- **JOB**
Can you copy out word for word the records below, from the line containing "Task: Select All active segments option" up to and including the line containing "will pyautogui.click(x=77, y=50)."?

- **DATA**
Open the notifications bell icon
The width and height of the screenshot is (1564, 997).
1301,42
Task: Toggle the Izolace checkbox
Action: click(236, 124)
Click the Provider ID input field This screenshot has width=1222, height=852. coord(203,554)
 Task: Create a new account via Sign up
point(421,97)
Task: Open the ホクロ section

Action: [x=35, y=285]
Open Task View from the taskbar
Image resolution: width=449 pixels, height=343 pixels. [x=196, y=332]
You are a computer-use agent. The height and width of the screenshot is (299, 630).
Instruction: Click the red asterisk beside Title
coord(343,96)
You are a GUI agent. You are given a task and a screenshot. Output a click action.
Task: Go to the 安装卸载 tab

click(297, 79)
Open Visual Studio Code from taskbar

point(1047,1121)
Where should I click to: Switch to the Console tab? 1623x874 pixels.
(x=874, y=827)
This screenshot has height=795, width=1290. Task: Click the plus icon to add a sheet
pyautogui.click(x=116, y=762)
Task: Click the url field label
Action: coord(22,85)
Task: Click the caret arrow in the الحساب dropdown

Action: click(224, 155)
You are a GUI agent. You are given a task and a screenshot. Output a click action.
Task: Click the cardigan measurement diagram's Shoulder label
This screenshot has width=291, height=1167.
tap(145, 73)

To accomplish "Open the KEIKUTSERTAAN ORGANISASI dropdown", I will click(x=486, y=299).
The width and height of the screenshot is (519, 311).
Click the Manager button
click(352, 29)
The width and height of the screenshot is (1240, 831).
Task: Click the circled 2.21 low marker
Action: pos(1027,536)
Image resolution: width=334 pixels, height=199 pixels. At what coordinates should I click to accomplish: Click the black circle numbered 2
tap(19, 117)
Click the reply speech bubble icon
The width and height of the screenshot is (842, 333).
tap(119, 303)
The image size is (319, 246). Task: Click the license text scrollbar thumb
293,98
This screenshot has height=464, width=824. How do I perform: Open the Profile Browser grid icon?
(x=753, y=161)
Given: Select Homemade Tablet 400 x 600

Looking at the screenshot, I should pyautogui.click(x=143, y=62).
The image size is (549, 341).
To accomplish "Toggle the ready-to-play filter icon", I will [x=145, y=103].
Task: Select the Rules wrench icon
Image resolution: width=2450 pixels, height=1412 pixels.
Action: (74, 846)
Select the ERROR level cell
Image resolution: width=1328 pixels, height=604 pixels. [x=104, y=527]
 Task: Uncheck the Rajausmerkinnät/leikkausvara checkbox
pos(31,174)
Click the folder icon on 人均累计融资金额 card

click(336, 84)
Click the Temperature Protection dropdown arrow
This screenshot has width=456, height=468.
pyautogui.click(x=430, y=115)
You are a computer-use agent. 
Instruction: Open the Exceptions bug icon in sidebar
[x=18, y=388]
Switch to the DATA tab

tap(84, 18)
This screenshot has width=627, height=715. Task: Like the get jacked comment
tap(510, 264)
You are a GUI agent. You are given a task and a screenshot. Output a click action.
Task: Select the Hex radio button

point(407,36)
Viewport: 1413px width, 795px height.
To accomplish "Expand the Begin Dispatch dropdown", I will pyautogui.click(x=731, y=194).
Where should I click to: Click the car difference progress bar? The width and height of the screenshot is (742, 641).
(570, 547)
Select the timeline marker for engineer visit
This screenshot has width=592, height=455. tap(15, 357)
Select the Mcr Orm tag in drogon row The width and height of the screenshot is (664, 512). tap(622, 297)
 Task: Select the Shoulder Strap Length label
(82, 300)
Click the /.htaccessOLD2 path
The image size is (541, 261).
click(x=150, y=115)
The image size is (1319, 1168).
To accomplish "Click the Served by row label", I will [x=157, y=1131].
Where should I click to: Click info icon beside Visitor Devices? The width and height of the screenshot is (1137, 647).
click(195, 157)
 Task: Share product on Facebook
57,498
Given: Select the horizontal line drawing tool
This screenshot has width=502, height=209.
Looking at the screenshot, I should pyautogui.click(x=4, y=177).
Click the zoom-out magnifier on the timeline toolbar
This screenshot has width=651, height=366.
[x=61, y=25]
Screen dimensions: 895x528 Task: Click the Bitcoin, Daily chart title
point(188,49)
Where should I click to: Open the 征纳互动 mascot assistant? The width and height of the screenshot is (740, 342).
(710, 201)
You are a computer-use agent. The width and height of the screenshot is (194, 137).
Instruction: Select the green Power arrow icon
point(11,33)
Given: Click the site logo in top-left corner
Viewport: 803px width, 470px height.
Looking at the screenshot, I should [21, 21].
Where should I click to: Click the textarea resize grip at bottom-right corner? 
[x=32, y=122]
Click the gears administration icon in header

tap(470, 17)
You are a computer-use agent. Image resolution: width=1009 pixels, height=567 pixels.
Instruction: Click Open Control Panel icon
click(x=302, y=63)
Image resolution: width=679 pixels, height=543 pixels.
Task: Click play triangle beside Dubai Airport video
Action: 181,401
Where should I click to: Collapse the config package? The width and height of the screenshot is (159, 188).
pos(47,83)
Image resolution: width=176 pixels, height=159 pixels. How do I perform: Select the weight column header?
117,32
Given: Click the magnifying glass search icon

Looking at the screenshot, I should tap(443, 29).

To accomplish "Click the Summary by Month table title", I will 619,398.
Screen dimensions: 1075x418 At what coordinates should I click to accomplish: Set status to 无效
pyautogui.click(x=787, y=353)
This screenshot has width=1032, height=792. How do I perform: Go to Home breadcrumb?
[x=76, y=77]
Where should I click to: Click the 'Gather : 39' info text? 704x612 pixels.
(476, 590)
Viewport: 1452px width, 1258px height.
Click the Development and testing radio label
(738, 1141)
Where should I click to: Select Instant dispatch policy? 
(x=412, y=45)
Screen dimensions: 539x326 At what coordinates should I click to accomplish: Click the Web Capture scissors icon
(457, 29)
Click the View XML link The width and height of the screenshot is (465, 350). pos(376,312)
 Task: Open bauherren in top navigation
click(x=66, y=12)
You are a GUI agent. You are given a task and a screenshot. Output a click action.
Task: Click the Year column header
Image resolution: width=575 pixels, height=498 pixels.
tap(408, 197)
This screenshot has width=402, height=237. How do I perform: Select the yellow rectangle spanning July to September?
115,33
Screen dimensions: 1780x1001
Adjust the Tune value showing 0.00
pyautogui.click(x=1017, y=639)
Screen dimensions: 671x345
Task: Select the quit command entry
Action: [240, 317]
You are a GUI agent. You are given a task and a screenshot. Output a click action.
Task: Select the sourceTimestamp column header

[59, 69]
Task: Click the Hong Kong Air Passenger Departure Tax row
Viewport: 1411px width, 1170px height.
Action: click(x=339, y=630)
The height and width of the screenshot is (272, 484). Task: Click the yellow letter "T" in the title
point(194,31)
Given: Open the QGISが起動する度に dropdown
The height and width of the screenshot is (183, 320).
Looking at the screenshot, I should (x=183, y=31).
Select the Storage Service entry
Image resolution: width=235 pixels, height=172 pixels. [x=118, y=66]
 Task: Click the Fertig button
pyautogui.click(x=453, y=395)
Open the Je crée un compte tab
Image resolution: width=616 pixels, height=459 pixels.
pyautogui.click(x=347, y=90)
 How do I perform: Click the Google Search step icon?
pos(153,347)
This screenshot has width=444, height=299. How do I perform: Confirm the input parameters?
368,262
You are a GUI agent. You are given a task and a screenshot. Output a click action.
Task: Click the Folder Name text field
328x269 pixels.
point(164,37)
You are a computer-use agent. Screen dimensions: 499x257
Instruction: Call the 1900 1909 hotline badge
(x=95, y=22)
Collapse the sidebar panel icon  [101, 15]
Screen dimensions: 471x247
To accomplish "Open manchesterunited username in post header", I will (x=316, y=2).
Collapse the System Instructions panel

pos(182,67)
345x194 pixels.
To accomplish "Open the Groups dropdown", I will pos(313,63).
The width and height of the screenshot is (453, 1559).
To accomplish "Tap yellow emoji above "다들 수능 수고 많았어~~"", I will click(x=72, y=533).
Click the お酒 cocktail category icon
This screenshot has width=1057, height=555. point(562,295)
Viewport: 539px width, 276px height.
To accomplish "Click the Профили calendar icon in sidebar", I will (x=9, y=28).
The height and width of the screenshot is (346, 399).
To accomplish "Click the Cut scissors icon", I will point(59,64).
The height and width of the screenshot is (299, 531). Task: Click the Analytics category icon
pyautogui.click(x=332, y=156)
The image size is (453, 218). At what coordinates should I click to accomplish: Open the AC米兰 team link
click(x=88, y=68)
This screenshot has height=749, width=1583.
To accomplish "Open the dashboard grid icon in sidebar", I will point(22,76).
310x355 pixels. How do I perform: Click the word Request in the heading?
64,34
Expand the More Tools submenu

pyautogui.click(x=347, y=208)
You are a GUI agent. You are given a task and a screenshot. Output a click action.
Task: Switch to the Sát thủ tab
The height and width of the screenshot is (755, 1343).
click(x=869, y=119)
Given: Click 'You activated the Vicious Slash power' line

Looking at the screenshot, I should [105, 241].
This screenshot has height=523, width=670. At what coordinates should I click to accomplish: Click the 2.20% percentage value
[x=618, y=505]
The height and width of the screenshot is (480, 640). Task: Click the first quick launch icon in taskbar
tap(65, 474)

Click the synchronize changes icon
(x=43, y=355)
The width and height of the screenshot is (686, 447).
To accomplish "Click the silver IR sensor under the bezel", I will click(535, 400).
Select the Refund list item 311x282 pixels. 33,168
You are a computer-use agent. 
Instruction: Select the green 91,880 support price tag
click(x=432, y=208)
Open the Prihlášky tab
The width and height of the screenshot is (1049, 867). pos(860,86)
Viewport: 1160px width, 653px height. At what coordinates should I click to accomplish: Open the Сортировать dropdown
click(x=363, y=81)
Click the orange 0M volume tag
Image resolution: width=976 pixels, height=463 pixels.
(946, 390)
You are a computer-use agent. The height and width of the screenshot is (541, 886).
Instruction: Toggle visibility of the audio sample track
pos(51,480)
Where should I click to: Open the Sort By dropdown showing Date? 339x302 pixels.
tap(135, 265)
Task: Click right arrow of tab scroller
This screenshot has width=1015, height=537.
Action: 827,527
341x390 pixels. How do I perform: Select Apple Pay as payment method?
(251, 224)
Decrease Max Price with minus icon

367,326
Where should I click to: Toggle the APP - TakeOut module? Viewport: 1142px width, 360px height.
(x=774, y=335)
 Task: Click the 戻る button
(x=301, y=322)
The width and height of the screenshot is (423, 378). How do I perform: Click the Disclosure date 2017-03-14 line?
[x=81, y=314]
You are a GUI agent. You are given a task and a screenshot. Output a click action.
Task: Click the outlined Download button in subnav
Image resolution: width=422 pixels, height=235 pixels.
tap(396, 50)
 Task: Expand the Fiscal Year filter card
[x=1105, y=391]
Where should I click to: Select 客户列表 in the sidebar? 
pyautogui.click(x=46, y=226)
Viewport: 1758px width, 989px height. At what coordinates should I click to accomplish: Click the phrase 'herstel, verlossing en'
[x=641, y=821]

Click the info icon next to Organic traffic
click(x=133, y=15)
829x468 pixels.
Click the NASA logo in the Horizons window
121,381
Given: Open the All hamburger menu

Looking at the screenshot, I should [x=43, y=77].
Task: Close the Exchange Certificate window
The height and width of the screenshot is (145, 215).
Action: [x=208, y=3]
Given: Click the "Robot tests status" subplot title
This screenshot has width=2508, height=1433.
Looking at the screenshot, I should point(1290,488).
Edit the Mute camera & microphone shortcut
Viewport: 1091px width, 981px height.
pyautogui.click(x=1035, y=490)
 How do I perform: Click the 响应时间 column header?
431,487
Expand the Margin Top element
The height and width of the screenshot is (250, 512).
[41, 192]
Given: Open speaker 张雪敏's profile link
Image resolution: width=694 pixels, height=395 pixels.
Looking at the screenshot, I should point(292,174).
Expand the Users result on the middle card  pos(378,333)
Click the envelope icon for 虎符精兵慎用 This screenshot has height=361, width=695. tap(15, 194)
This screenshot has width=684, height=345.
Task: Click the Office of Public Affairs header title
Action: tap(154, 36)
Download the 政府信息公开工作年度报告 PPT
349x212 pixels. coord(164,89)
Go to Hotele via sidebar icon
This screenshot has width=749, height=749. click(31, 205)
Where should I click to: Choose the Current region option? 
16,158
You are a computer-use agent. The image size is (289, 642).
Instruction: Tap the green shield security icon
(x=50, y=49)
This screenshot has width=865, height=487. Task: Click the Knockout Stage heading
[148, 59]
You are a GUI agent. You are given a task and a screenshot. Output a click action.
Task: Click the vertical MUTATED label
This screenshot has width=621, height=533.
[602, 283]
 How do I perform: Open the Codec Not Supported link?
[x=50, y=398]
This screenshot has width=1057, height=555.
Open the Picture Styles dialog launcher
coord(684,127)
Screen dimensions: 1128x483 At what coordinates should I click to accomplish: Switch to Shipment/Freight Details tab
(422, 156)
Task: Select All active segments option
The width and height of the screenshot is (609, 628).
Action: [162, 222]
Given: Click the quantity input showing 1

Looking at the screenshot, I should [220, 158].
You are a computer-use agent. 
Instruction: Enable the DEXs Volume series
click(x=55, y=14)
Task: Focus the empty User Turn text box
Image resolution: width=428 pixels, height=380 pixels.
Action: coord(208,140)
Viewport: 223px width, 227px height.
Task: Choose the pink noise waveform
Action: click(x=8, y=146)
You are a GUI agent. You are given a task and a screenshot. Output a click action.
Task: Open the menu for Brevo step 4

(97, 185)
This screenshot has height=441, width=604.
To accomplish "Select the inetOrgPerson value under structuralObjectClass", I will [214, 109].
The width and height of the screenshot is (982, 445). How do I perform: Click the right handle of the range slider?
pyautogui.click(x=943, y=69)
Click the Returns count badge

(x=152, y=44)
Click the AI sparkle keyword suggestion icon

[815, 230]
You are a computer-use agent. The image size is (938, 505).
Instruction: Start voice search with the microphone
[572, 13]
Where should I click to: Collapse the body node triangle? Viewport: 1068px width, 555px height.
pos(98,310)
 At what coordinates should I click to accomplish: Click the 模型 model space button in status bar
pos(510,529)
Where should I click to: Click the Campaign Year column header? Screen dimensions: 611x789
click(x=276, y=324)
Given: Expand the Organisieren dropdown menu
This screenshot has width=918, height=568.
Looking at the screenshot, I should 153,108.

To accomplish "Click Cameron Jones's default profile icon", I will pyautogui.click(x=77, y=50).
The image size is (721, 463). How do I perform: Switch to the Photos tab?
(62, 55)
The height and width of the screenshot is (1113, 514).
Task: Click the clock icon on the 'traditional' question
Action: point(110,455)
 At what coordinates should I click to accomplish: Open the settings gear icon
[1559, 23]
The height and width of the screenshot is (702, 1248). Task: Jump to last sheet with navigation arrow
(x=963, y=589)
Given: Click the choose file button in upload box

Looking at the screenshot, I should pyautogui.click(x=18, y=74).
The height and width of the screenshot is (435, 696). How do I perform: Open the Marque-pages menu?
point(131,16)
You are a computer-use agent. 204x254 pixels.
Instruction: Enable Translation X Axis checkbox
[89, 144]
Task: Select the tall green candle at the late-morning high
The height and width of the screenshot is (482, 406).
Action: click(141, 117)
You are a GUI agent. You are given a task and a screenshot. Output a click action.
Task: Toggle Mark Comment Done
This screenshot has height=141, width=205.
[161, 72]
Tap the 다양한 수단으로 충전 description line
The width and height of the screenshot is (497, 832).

- **FINISHED TASK**
Task: Select All active segments option
The width and height of the screenshot is (609, 628).
Action: [162, 222]
Given: Click the quantity input showing 1

Looking at the screenshot, I should [220, 158].
You are a computer-use agent. 
Instruction: Enable the DEXs Volume series
click(x=55, y=14)
Task: Focus the empty User Turn text box
Image resolution: width=428 pixels, height=380 pixels.
Action: coord(208,140)
Viewport: 223px width, 227px height.
Task: Choose the pink noise waveform
Action: click(x=8, y=146)
You are a GUI agent. You are given a task and a screenshot. Output a click action.
Task: Open the menu for Brevo step 4

(97, 185)
This screenshot has height=441, width=604.
To accomplish "Select the inetOrgPerson value under structuralObjectClass", I will [214, 109].
The width and height of the screenshot is (982, 445). How do I perform: Click the right handle of the range slider?
pyautogui.click(x=943, y=69)
Click the Returns count badge

(x=152, y=44)
Click the AI sparkle keyword suggestion icon

[815, 230]
You are a computer-use agent. The image size is (938, 505).
Instruction: Start voice search with the microphone
[572, 13]
Where should I click to: Collapse the body node triangle? Viewport: 1068px width, 555px height.
pos(98,310)
 At what coordinates should I click to accomplish: Click the 模型 model space button in status bar
pos(510,529)
Where should I click to: Click the Campaign Year column header? Screen dimensions: 611x789
click(x=276, y=324)
Given: Expand the Organisieren dropdown menu
This screenshot has width=918, height=568.
Looking at the screenshot, I should 153,108.

To accomplish "Click Cameron Jones's default profile icon", I will pyautogui.click(x=77, y=50).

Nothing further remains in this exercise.